Background & Motivation

Background: 2D diffusion models have surpassed GANs, but a unified 3D diffusion pipeline has not yet been established. Existing methods are divided into two main categories: 2D lifting (SDS/Zero-123) and feed-forward 3D diffusion.

Limitations of Prior Work: - Poor Scalability: Existing methods use a shared low-capacity MLP decoder for per-instance optimization, requiring 50+ views, with computational cost growing linearly with the dataset size. - Low Efficiency: High-dimensional 3D latent spaces (e.g., 256×256×96) make diffusion training difficult; auto-decoding produces noisy latent spaces. - Weak Generalization: Most methods focus on single-class unconditional generation, neglecting cross-category conditional 3D generation.

Key Challenge: Need to simultaneously achieve a compact latent space (for efficient diffusion), high-quality 3D reconstruction (for preserving details), and general conditional generation (for cross-category generalization).

Goal: Design a 3D representation-agnostic pipeline that supports fast, high-quality, and general conditional 3D generation.

Key Insight: Leveraging the successful experience of 2D LDMs to construct a 3D-aware VAE that compresses images into a structured tri-plane latent space.
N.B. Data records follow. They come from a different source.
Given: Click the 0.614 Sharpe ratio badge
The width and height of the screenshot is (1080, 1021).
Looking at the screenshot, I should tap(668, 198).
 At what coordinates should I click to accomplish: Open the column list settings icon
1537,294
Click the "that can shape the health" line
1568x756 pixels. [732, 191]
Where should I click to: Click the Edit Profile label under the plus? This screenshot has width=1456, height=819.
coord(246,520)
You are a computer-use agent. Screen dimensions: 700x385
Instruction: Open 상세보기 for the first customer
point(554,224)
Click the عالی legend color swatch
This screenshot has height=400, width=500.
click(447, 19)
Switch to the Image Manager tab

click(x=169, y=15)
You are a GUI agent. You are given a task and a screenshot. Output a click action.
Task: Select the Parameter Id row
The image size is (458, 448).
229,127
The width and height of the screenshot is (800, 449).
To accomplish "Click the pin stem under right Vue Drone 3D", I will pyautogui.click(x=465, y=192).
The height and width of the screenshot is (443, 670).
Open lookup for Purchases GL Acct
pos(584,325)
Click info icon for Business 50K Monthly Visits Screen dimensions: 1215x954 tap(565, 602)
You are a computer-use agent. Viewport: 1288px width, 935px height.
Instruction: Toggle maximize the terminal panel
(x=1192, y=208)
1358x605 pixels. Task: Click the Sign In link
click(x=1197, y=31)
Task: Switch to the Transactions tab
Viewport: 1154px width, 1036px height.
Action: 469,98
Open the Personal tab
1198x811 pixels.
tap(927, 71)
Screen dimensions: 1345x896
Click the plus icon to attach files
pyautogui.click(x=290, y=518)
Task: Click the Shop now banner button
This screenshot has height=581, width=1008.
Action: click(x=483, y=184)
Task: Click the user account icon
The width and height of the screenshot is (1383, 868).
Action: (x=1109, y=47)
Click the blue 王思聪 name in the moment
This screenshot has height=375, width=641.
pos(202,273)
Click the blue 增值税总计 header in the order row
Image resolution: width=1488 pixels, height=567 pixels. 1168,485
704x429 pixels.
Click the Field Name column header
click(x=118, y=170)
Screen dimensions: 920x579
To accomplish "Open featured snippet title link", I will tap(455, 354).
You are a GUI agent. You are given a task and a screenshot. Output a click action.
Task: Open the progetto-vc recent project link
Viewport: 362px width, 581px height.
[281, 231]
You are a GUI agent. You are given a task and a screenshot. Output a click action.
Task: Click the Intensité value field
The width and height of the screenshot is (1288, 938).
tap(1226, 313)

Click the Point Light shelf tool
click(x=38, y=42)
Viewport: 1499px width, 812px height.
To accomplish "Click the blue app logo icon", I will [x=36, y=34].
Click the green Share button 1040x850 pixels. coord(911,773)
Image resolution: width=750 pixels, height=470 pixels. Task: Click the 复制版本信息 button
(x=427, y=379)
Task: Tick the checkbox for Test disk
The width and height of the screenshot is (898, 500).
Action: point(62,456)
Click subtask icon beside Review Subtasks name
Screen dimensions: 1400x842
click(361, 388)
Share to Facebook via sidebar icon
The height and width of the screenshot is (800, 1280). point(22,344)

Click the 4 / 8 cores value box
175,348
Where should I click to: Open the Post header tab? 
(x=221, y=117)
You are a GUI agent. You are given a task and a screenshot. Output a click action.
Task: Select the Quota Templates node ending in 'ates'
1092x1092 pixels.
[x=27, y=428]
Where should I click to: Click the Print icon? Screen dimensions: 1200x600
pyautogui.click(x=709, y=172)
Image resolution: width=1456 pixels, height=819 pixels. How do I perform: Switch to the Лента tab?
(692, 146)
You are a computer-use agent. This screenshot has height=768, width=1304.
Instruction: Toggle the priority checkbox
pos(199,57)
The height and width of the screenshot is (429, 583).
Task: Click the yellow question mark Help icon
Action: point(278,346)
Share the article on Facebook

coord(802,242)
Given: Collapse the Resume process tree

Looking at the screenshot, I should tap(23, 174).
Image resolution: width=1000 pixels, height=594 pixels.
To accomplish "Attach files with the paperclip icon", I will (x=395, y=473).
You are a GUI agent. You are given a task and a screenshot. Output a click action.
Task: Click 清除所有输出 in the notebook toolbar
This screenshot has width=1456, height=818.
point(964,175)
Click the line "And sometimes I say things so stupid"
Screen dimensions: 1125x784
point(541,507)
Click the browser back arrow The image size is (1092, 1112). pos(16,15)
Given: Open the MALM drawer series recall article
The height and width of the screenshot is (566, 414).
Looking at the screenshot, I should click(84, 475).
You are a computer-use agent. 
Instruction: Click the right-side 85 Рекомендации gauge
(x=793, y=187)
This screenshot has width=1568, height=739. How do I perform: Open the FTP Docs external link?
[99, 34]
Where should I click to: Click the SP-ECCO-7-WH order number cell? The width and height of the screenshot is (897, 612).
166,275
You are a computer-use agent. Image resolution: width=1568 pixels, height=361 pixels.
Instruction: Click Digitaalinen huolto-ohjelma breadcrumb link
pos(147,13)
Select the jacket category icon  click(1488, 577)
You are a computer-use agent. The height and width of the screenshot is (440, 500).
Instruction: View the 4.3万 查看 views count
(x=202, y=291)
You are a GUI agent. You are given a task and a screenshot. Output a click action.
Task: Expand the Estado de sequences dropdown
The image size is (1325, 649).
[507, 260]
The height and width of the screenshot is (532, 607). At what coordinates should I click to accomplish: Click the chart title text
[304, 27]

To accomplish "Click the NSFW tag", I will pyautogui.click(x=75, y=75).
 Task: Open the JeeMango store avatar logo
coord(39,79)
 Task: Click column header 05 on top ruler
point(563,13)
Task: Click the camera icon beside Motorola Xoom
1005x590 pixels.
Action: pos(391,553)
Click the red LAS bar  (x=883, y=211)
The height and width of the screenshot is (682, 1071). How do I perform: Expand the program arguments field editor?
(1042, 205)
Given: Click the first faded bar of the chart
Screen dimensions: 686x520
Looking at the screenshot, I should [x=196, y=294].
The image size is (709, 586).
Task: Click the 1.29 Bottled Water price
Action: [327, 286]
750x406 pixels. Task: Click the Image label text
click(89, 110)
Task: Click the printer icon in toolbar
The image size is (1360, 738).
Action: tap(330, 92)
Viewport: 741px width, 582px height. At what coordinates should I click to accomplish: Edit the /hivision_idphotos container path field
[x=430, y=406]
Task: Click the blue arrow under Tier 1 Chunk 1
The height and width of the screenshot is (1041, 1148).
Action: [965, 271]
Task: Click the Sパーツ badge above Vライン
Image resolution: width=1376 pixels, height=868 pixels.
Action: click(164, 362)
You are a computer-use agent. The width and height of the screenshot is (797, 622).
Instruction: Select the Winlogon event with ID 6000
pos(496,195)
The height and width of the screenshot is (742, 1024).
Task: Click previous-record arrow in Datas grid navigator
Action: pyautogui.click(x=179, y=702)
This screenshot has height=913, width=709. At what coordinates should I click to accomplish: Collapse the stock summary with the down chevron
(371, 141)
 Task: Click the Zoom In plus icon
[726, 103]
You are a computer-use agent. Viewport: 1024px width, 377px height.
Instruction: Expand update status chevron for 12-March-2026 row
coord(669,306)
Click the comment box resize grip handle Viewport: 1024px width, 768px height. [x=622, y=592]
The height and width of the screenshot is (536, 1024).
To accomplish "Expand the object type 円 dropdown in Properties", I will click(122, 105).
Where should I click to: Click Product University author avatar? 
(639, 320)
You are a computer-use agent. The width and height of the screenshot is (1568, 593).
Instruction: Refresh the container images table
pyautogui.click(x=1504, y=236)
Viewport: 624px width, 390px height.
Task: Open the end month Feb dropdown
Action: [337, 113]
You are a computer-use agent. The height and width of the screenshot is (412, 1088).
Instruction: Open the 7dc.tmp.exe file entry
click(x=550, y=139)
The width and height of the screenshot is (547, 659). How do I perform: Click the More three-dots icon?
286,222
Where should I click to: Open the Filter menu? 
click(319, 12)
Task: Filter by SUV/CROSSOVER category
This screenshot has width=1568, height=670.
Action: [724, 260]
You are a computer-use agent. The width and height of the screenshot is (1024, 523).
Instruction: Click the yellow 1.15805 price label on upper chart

Core Idea: Train diffusion models on a KL-regularized compact tri-plane latent space, decoupling the 3D compression and generation into two stages.

Method

Overall Architecture

Two-stage training pipeline: - Stage 1 (3D Latent Compression): The convolutional encoder \(\mathcal{E}_\phi\) encodes the input images into a KL-regularized tri-plane latent \(z \in \mathbb{R}^{h \times w \times 3 \times c}\). The Transformer decoder \(\mathcal{D}_T\) decodes the latent into high-capacity tri-planes, and the convolutional upsampler \(\mathcal{D}_U\) outputs high-resolution tri-planes for volume rendering supervision. - Stage 2 (Latent Diffusion Learning): Train conditional diffusion models (U-Net or DiT architecture) on the compact latent space, supporting text/image conditions.

Key Designs

  1. 3D-Aware Transformer Decoder: To facilitate 3D spatial information flow, two attention mechanisms are designed:

    • Self-Plane Attention: Computes self-attention within each plane. Feature aggregation is performed independently for each plane in \(z \in \mathbb{R}^{l \times 3 \times c}\), resulting in low complexity.
    • Cross-Plane Attention: Flattens the three planes into a long sequence \(l \times 3 \times c \to 3l \times c\) to perform global attention, where all tokens attend to each other.
    • The two types of attention are alternated. DiT blocks and AdaLN layers are used to inject latent conditions, which is more efficient than Rodin and supports parallel computation.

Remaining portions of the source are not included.